While observing Schiffbruch mit Wolf (Shipwreck with Wolf), a vast canvas painted by Ruprecht von Kaufmann, a boundless feeling of mysterious vastness catches our mind at glance. The sea is a mirror to the dark sky and it is only the different texture of colour, smooth and flowing towards the top part of the painting, creamy, mellow and layered towards the bottom part, that allows the eye to distinguish what is air and what is water. A boat lies in the center. This main object is the only one that captures our eye in this continuum of purple, indigo and silver shadows. On board two men in front of each other stand out in bright orange clothes with blurred features. Hence, where does the wolf in the title stand? “The wolf shows itself only in front of men who face themselves alone”; with this quote the artist partially solves the interpretation of this enigma.
We believe that the painting could simply represent the theoretic condition “homo homini lupus” investigated by Thomas Hobbes, which consists of the predatory tendency of human behavior in front of its own kind. But what Kaufmann really seems to explore and display constantly in his work reminds us of a real individuation process, theorized by Carl Gustav Jung. This foresees that the individual faces the brave mission of encountering his own Shadow, the darkest side of human mind, which coincides with the most primitive parts of personality, with the instinctual drive that the rational mind tries to repress. What is shown is the constant journey towards the discovery of our authentic nature, an introspective voyage through the depths of the psyche. Therefore the artist often uses the sea, declaring that he has always been fascinated by the ambiguity of water, necessary for life but at the same time an object of mysterious and ferocious destruction.
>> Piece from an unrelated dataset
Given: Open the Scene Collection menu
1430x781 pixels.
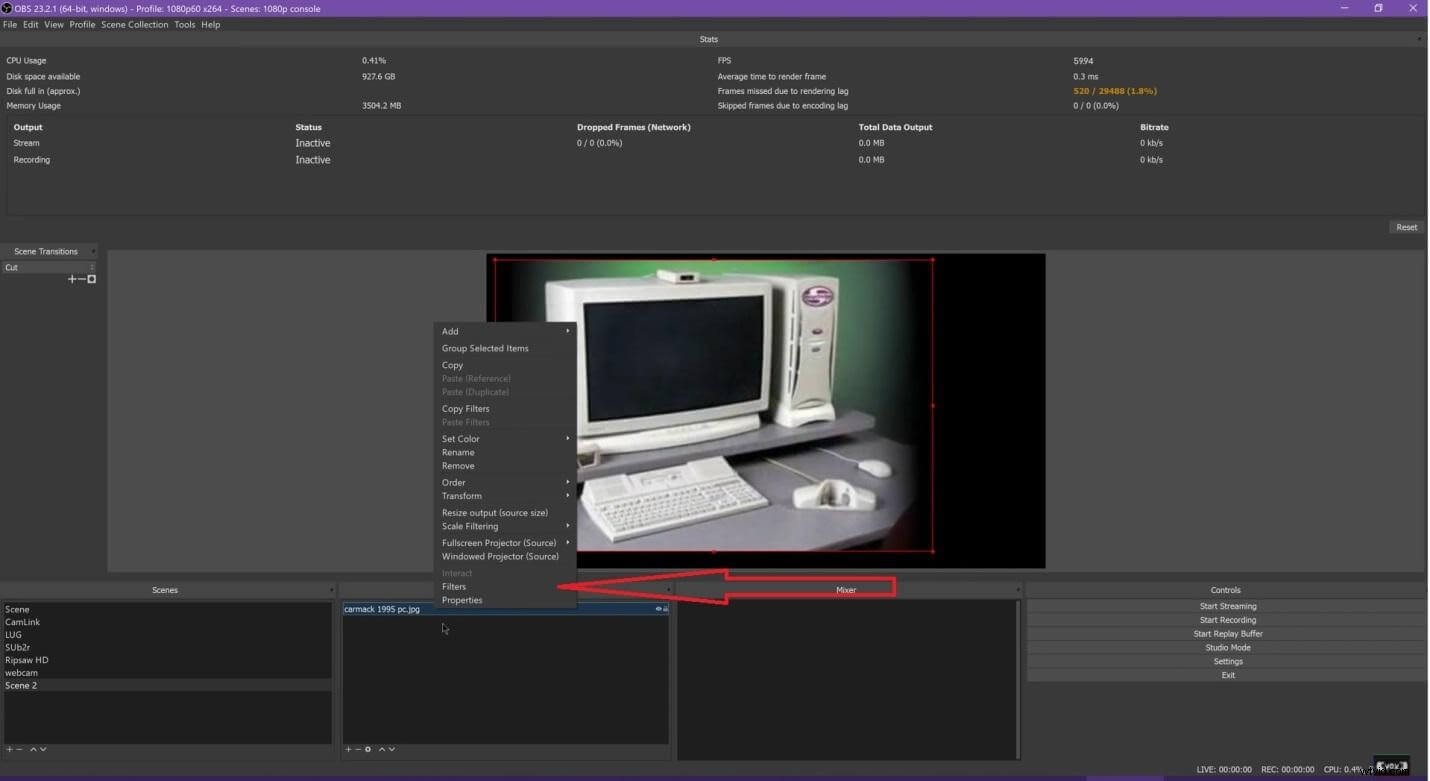Looking at the screenshot, I should click(x=134, y=24).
Sea and sky at night create the symbolic landscape which is ideal for portraying the lonely introspection process and the shades of the painting, often used by the artist, because they have “a very immediate emotional impact on the viewer”, allow the audience to experience a direct empathetic connection. Kaufman says: “I’m interested in what lies before rational thought”. For this reason a strong mythology and animal reference is present in his work. Therefore, in myths he seems to favour creatures in which human and animal nature coexist, such as the Sphynx, centaurs and minotaurs. In these figures the instinctual part exists strongly, as well and still is today, despite the secular process of civilization, in the subconscious of mankind. In fact, men are the only cultural animals able to handle their wild side through rational thoughts and feelings which are sublimated and acknowledged emotions. to be dealt with and not suppressed. “Greek Mythology expecially is full of amorphous creatures, half human, half animal. That’s not a coincidence. It’s a reflection of a very basic human struggle” which consists of trying to keep our body and its animal needs connected with the rational mind. What immediately comes to mind is Plato’s Chariot driven by two horses, one white and one black, dissident driving forces, led by a conscious chase whose task is to be able to give the white stallion reins which will lead him beyond the highest sky to contemplate the Hyperuranion. Kaufmann does something different, employing a more modern and opposite approach. In his painting, the artist seems able to guide his chariot in an exploration, in which he observes the deepest psyche without judging, instead empathizing with the unheard and demanding parts, in order to re-emerge enriched with experience. “When I paint, I’m interested in telling stories of experiences that are both individual and universal [...] and that’s why the heads of the characters in my canvases are blurred, erased, covered: I do not want my figures to be portraits of a specific subject but rather archetypes”. Although the paintings show powerful moving images, Kaufmann, unlike many of his colleagues, does not aim at shocking, he does not use traumatic tricks to describe the journey of the human soul. His work is like a lucid dream driven by an extreme desire of discovery. This desire is devoted to sharing all collective feelings that dwell in every man.